China at risk of 1.6 million coronavirus deaths if COVID zero policy is abandoned

According to researchers from Fudan University in Shanghai, China could witness a ‘tsunami’ of COVID cases, resulting in 1.6 million deaths, if the country abandons its long ‘zero COVID policy’.

The peer-reviewed study published in the journal Nature found that the level of immunity induced by China’s March vaccination campaign would be “inadequate”. omicron wave of coronavirus Which will swallow up the intensive care capacity.

The study predicts that if the government lifts restrictions, the omicron version of COVID-19 could lead to 112.2 million symptomatic cases, 5.1 million hospitalizations and 1.6 million deaths, with the major wave occurring between May and July.

Shanghai reported 1,487 new infections on Tuesday, down from 3,014 on Monday. No case was found outside the quarantine. Officials have indicated they need three consecutive days of no community spread before they begin easing restrictions that have kept millions of people inside their homes for more than a month.

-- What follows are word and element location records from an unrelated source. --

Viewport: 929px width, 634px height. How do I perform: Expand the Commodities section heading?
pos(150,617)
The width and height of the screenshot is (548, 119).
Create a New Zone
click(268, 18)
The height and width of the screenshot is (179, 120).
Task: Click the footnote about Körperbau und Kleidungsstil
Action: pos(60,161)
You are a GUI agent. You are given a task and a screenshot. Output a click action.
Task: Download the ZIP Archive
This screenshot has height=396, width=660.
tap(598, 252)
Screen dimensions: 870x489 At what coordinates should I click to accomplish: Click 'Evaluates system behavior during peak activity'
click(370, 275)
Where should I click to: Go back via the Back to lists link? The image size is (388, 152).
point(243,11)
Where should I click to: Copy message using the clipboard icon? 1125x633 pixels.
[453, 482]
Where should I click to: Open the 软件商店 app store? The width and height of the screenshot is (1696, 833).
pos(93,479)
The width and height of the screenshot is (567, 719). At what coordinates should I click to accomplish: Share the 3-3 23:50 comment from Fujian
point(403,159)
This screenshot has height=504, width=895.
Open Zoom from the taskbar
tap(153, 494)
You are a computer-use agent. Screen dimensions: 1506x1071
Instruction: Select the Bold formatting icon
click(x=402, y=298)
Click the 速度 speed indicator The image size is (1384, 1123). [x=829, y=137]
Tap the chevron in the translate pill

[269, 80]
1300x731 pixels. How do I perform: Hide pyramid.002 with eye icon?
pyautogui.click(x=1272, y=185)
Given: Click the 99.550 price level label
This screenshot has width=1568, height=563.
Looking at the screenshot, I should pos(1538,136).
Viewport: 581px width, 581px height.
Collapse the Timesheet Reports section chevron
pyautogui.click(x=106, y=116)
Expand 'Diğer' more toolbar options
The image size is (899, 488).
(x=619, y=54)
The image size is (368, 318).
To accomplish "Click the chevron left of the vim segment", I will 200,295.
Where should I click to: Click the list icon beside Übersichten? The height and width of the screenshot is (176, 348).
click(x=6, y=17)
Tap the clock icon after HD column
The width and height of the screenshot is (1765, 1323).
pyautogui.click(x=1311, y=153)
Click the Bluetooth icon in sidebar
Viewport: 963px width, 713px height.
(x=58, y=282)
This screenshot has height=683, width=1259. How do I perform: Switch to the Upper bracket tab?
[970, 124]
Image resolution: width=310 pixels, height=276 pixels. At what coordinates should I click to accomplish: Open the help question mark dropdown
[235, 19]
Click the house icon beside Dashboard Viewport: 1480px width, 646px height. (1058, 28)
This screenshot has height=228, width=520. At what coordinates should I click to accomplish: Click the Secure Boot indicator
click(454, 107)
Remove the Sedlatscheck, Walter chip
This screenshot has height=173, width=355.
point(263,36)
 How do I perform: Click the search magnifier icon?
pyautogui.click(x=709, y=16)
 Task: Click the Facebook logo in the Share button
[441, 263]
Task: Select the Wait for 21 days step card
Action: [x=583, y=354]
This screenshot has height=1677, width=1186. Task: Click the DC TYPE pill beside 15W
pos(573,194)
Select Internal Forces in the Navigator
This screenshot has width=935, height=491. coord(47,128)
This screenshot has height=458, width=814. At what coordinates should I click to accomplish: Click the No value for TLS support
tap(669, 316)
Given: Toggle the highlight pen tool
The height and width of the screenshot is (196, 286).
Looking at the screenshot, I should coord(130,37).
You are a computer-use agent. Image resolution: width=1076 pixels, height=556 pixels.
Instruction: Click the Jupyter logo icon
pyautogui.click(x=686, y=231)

The research comes as World Health Organization (WHO) Director-General Tedros Adhanom Ghebreyesus called on China to reconsider its zero-tolerance strategy, saying the approach no longer makes sense as the omicron variant spreads and the country’s economy weakens. suffers damage.

“We don’t think this is sustainable given the behavior of the virus and what we anticipate in the future,” Tedros said at a briefing on Tuesday.

President Xi Jinping clings to China’s strictures covid strategy, the tightening of pandemic restrictions in Shanghai and the expansion of large-scale testing in Beijing. Chinese authorities are pursuing the elusive goal of eliminating Covid-19 cases in the community despite the rising cost to the economy and opening up as much as the rest of the world.

The zero-Covid strategy – which relies on border restrictions, mandatory quarantines, and repeated mass testing to root out all chains of transmission – is leaving the country isolated as the rest of the world returns to normal. and lives with covid. The increasingly strict measures needed to quell the outbreak of more infectious strains are also affecting the world’s second-largest economy, with analysts saying the annual growth target for this year is unlikely to be hit.